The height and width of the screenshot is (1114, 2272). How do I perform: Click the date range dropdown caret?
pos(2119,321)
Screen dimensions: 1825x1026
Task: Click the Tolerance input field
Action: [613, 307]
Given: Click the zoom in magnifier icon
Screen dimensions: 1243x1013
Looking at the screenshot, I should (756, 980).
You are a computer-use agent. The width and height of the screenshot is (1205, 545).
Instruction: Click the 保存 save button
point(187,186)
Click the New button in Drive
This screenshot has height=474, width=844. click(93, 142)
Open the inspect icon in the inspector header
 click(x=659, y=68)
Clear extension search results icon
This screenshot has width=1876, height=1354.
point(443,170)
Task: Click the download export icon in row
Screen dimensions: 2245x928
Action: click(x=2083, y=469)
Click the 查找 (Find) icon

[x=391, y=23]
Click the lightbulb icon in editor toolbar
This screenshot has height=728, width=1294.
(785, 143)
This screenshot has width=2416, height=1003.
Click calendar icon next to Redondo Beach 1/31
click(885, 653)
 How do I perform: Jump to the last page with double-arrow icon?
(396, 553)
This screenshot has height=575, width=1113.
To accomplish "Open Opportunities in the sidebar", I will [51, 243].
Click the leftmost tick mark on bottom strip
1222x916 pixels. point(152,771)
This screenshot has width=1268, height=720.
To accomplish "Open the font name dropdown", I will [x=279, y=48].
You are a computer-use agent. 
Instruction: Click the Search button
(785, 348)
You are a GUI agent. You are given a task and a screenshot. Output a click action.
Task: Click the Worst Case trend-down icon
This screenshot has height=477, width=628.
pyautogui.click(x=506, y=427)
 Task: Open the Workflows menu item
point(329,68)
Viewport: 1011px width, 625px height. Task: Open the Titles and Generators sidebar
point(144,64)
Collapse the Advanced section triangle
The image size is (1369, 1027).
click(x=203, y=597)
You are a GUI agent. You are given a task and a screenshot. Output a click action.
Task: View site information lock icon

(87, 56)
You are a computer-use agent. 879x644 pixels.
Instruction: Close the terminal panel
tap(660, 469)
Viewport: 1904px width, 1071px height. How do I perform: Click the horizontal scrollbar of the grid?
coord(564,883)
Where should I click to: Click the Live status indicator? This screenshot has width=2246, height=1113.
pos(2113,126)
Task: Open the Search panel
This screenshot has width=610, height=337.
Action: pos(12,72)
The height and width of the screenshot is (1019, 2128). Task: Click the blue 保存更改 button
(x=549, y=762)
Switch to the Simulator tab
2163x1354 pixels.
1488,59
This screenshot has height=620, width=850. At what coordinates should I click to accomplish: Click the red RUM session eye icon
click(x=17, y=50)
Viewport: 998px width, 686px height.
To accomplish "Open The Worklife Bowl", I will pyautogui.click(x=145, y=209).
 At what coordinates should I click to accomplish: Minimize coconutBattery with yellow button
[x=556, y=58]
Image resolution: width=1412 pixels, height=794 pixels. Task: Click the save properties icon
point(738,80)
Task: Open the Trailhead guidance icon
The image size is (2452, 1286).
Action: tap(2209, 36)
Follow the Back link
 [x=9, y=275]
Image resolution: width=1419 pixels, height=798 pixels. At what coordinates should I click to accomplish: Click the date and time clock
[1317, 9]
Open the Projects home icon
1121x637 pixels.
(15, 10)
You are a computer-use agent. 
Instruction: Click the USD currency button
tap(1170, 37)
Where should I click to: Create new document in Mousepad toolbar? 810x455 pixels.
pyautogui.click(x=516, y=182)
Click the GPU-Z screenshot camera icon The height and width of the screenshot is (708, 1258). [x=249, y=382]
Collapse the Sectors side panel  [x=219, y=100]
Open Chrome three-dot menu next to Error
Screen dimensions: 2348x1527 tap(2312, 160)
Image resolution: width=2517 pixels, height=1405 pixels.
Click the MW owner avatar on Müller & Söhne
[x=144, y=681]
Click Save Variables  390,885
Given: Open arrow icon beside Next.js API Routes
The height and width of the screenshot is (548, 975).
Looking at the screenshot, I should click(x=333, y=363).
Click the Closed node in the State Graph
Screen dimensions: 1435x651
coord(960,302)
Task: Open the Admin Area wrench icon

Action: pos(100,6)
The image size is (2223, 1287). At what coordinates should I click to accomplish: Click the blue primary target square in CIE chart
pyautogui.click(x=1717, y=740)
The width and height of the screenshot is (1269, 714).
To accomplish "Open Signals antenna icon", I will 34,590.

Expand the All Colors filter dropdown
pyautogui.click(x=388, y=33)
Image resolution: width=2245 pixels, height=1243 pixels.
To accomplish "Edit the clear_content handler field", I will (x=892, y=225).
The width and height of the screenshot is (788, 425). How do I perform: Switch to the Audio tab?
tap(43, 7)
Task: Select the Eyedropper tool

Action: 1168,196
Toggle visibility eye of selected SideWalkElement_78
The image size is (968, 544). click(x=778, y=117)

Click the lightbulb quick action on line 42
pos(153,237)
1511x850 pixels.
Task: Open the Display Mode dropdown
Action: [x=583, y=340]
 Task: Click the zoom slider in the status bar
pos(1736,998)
+ + + + +
### PROBLEM DETAILS
Every entry, from first to last, is to be reproduced exactly.

### RESPONSE AREA
The height and width of the screenshot is (1114, 2272). How do I perform: Click the date range dropdown caret?
pos(2119,321)
Screen dimensions: 1825x1026
Task: Click the Tolerance input field
Action: [613, 307]
Given: Click the zoom in magnifier icon
Screen dimensions: 1243x1013
Looking at the screenshot, I should (756, 980).
You are a computer-use agent. The width and height of the screenshot is (1205, 545).
Instruction: Click the 保存 save button
point(187,186)
Click the New button in Drive
This screenshot has height=474, width=844. click(93, 142)
Open the inspect icon in the inspector header
 click(x=659, y=68)
Clear extension search results icon
This screenshot has width=1876, height=1354.
point(443,170)
Task: Click the download export icon in row
Screen dimensions: 2245x928
Action: click(x=2083, y=469)
Click the 查找 (Find) icon

[x=391, y=23]
Click the lightbulb icon in editor toolbar
This screenshot has height=728, width=1294.
(785, 143)
This screenshot has width=2416, height=1003.
Click calendar icon next to Redondo Beach 1/31
click(885, 653)
 How do I perform: Jump to the last page with double-arrow icon?
(396, 553)
This screenshot has height=575, width=1113.
To accomplish "Open Opportunities in the sidebar", I will [51, 243].
Click the leftmost tick mark on bottom strip
1222x916 pixels. point(152,771)
This screenshot has width=1268, height=720.
To accomplish "Open the font name dropdown", I will [x=279, y=48].
You are a computer-use agent. 
Instruction: Click the Search button
(785, 348)
You are a GUI agent. You are given a task and a screenshot. Output a click action.
Task: Click the Worst Case trend-down icon
This screenshot has height=477, width=628.
pyautogui.click(x=506, y=427)
 Task: Open the Workflows menu item
point(329,68)
Viewport: 1011px width, 625px height. Task: Open the Titles and Generators sidebar
point(144,64)
Collapse the Advanced section triangle
The image size is (1369, 1027).
click(x=203, y=597)
You are a GUI agent. You are given a task and a screenshot. Output a click action.
Task: View site information lock icon

(87, 56)
You are a computer-use agent. 879x644 pixels.
Instruction: Close the terminal panel
tap(660, 469)
Viewport: 1904px width, 1071px height. How do I perform: Click the horizontal scrollbar of the grid?
coord(564,883)
Where should I click to: Click the Live status indicator? This screenshot has width=2246, height=1113.
pos(2113,126)
Task: Open the Search panel
This screenshot has width=610, height=337.
Action: pos(12,72)
The height and width of the screenshot is (1019, 2128). Task: Click the blue 保存更改 button
(x=549, y=762)
Switch to the Simulator tab
2163x1354 pixels.
1488,59
This screenshot has height=620, width=850. At what coordinates should I click to accomplish: Click the red RUM session eye icon
click(x=17, y=50)
Viewport: 998px width, 686px height.
To accomplish "Open The Worklife Bowl", I will pyautogui.click(x=145, y=209).
 At what coordinates should I click to accomplish: Minimize coconutBattery with yellow button
[x=556, y=58]
Image resolution: width=1412 pixels, height=794 pixels. Task: Click the save properties icon
point(738,80)
Task: Open the Trailhead guidance icon
The image size is (2452, 1286).
Action: tap(2209, 36)
Follow the Back link
 [x=9, y=275]
Image resolution: width=1419 pixels, height=798 pixels. At what coordinates should I click to accomplish: Click the date and time clock
[1317, 9]
Open the Projects home icon
1121x637 pixels.
(15, 10)
You are a computer-use agent. 
Instruction: Click the USD currency button
tap(1170, 37)
Where should I click to: Create new document in Mousepad toolbar? 810x455 pixels.
pyautogui.click(x=516, y=182)
Click the GPU-Z screenshot camera icon The height and width of the screenshot is (708, 1258). [x=249, y=382]
Collapse the Sectors side panel  [x=219, y=100]
Open Chrome three-dot menu next to Error
Screen dimensions: 2348x1527 tap(2312, 160)
Image resolution: width=2517 pixels, height=1405 pixels.
Click the MW owner avatar on Müller & Söhne
[x=144, y=681]
Click Save Variables  390,885
Given: Open arrow icon beside Next.js API Routes
The height and width of the screenshot is (548, 975).
Looking at the screenshot, I should click(x=333, y=363).
Click the Closed node in the State Graph
Screen dimensions: 1435x651
coord(960,302)
Task: Open the Admin Area wrench icon

Action: pos(100,6)
The image size is (2223, 1287). At what coordinates should I click to accomplish: Click the blue primary target square in CIE chart
pyautogui.click(x=1717, y=740)
The width and height of the screenshot is (1269, 714).
To accomplish "Open Signals antenna icon", I will 34,590.

Expand the All Colors filter dropdown
pyautogui.click(x=388, y=33)
Image resolution: width=2245 pixels, height=1243 pixels.
To accomplish "Edit the clear_content handler field", I will (x=892, y=225).
The width and height of the screenshot is (788, 425). How do I perform: Switch to the Audio tab?
tap(43, 7)
Task: Select the Eyedropper tool

Action: 1168,196
Toggle visibility eye of selected SideWalkElement_78
The image size is (968, 544). click(x=778, y=117)

Click the lightbulb quick action on line 42
pos(153,237)
1511x850 pixels.
Task: Open the Display Mode dropdown
Action: [x=583, y=340]
 Task: Click the zoom slider in the status bar
pos(1736,998)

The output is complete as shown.